=== Data for this task ===

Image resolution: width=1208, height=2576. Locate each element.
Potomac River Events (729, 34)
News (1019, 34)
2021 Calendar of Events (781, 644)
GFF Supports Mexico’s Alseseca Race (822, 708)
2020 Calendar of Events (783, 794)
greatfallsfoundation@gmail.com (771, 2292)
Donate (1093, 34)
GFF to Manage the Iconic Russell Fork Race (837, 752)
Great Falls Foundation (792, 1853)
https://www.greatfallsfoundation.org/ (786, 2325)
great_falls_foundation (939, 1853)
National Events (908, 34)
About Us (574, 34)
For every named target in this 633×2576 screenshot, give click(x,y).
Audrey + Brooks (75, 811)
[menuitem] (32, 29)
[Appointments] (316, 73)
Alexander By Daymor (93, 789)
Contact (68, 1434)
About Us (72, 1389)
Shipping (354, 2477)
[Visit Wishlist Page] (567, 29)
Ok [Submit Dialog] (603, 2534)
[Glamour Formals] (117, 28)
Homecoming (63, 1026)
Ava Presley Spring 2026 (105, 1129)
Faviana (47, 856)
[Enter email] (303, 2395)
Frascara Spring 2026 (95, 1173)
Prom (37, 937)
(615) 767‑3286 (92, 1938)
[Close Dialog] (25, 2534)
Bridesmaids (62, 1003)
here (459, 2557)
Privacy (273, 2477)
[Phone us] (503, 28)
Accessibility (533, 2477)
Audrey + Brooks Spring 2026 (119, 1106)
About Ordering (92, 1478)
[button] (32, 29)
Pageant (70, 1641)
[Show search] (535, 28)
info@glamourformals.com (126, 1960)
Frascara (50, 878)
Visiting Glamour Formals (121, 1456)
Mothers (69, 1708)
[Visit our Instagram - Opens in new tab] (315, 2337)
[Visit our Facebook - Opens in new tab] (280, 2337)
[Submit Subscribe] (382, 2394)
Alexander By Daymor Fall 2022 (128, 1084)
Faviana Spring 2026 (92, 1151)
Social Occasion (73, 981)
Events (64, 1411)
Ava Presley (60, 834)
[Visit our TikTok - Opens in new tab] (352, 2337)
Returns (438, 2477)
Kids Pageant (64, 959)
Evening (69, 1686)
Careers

===

Rewrite the listing with "Homecoming" changed to "Graduation" wherever it appears and everything else left the same.

Image resolution: width=1208, height=2576. Locate each element.
Potomac River Events (729, 34)
News (1019, 34)
2021 Calendar of Events (781, 644)
GFF Supports Mexico’s Alseseca Race (822, 708)
2020 Calendar of Events (783, 794)
greatfallsfoundation@gmail.com (771, 2292)
Donate (1093, 34)
GFF to Manage the Iconic Russell Fork Race (837, 752)
Great Falls Foundation (792, 1853)
https://www.greatfallsfoundation.org/ (786, 2325)
great_falls_foundation (939, 1853)
National Events (908, 34)
About Us (574, 34)
For every named target in this 633×2576 screenshot, give click(x,y).
Audrey + Brooks (75, 811)
[menuitem] (32, 29)
[Appointments] (316, 73)
Alexander By Daymor (93, 789)
Contact (68, 1434)
About Us (72, 1389)
Shipping (354, 2477)
[Visit Wishlist Page] (567, 29)
Ok [Submit Dialog] (603, 2534)
[Glamour Formals] (117, 28)
Graduation (63, 1026)
Ava Presley Spring 2026 (105, 1129)
Faviana (47, 856)
[Enter email] (303, 2395)
Frascara Spring 2026 (95, 1173)
Prom (37, 937)
(615) 767‑3286 (92, 1938)
[Close Dialog] (25, 2534)
Bridesmaids (62, 1003)
here (459, 2557)
Privacy (273, 2477)
[Phone us] (503, 28)
Accessibility (533, 2477)
Audrey + Brooks Spring 2026 (119, 1106)
About Ordering (92, 1478)
[button] (32, 29)
Pageant (70, 1641)
[Show search] (535, 28)
info@glamourformals.com (126, 1960)
Frascara (50, 878)
Visiting Glamour Formals (121, 1456)
Mothers (69, 1708)
[Visit our Instagram - Opens in new tab] (315, 2337)
[Visit our Facebook - Opens in new tab] (280, 2337)
[Submit Subscribe] (382, 2394)
Alexander By Daymor Fall 2022 (128, 1084)
Faviana Spring 2026 (92, 1151)
Social Occasion (73, 981)
Events (64, 1411)
Ava Presley (60, 834)
[Visit our TikTok - Opens in new tab] (352, 2337)
Returns (438, 2477)
Kids Pageant (64, 959)
Evening (69, 1686)
Careers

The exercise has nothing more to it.